My argument – A) Adults learn from reading from a device so educators should be preparing learners for this future and B) the type of learning adults do works better when reading with the benefit of technology. 

Most of the research I have reviewed compares screen and paper reading experiences within a very limited time frame and with a specific immediate dependent variable. In other words, learners read the same text either from paper or screen (or both in a within participants methodology) and then complete some assessment of understanding.
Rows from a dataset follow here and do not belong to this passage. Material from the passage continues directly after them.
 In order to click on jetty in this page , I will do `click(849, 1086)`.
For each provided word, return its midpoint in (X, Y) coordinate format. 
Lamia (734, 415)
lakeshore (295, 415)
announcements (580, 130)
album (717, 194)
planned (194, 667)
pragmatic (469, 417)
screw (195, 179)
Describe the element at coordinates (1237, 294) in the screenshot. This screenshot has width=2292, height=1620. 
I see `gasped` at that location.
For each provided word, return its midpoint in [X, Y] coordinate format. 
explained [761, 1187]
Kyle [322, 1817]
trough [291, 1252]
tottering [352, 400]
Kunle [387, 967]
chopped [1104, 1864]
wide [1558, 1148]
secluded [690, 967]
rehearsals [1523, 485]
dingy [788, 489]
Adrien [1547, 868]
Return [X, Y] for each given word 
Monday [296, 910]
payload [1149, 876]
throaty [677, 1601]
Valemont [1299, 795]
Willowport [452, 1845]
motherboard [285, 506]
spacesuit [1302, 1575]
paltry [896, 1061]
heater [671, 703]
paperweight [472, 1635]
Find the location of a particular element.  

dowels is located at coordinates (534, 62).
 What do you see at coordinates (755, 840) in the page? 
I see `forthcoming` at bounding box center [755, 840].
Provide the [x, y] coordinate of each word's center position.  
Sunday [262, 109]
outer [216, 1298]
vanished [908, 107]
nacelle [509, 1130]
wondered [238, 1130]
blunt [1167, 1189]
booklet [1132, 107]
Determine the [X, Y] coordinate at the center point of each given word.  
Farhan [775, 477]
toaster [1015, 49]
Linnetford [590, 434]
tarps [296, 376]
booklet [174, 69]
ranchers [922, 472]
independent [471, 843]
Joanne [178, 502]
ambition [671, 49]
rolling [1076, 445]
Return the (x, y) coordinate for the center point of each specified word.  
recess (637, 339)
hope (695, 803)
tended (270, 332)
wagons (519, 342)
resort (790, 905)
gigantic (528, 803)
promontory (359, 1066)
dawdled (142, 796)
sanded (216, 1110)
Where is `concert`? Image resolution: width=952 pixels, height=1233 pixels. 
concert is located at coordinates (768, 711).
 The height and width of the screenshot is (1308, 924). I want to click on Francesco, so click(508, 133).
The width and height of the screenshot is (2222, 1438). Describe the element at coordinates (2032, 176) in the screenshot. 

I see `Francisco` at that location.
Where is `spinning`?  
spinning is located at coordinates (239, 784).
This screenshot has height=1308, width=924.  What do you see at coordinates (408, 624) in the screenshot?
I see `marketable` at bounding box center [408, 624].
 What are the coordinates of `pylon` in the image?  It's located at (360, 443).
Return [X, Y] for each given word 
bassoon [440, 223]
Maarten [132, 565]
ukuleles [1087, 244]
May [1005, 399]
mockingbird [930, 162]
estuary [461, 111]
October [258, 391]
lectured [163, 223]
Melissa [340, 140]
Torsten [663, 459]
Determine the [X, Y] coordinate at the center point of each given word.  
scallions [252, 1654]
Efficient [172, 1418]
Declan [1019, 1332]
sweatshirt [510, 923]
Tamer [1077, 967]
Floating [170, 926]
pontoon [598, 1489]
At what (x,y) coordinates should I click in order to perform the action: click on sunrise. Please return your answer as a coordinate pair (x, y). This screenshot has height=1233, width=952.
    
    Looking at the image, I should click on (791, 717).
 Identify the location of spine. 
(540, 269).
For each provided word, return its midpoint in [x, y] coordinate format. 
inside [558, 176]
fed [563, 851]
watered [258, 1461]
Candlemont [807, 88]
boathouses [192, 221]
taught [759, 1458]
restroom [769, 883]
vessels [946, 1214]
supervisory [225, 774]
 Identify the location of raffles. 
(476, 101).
Ignoring all uncontrolled variables that may be relevant, let’s just say that there is a benefit for reading from paper. 

Even in a school context past the early grade emphasis on learning to read, this is not really how reading text is applied. Learning to read morphs into reading to learn and learning implies the use of understanding at a later point in time. Various ways of describing this transition may be useful. One that is pretty straightforward is exposure versus study. Expanding the perspective on the use of newly acquired information really recognizes that exposure is not assumed to be the end of the process and students perhaps in interaction with the teacher and classmates will continue to process newly acquired information to assure understanding, retention, and application. A simple flow of processes might suggest – exposure, understanding, storage, retrieval, and processing for application. 

Paper vs. screen is not applied in evaluating which approach is better for this flow. Most adults engage while in the stage of exposure with additional processes such as highlighting and note-taking. Notes may be added in the margins or separately. Most K12 students are not allowed to highlight and generate marginalia even though adults commonly do this while reading from paper. If you have read other posts I have written, you probably realize where this is now going. Technology offers opportunities for storage, search, and exploration of ideas that cannot easily be duplicated with paper (even notebooks). Once you add in the life skills needed to accumulate personal content across long periods of time and to combine inputs from multiple sources sometimes needing to resolve inconsistencies, I hope you can see that the skills we are focusing on, certainly in k12 and perhaps even in higher education, ignore the power of the digital representation of what has been identified during exposure, the continued personalization of what has been identified as meaningful summarizes, the opportunity to store such personalizations and link them to personalized insights from other sources identified at other times, and the retrieval of individual insights and connections of insights when what has been learned can be useful. 

We may have yet to meet Prensky’s second goal (i.e., understand how best to apply new technological tools), but even our existing strategies (storage of information summaries and insights as notes) can easily be improved by taking digital notes while reading/listening and reviewing these notes (e.g., SoundNote for notes for listening). Refinements in how these digital tools will be used in education will require experience that will follow introduction to students and extended student use. My point – it is time to start exploring in classroom settings. 

My previous posts on digital notes.

Prensky, M. (2012). _Brain gain: Technology and the quest for digital wisdom_. St. Martin’s Press.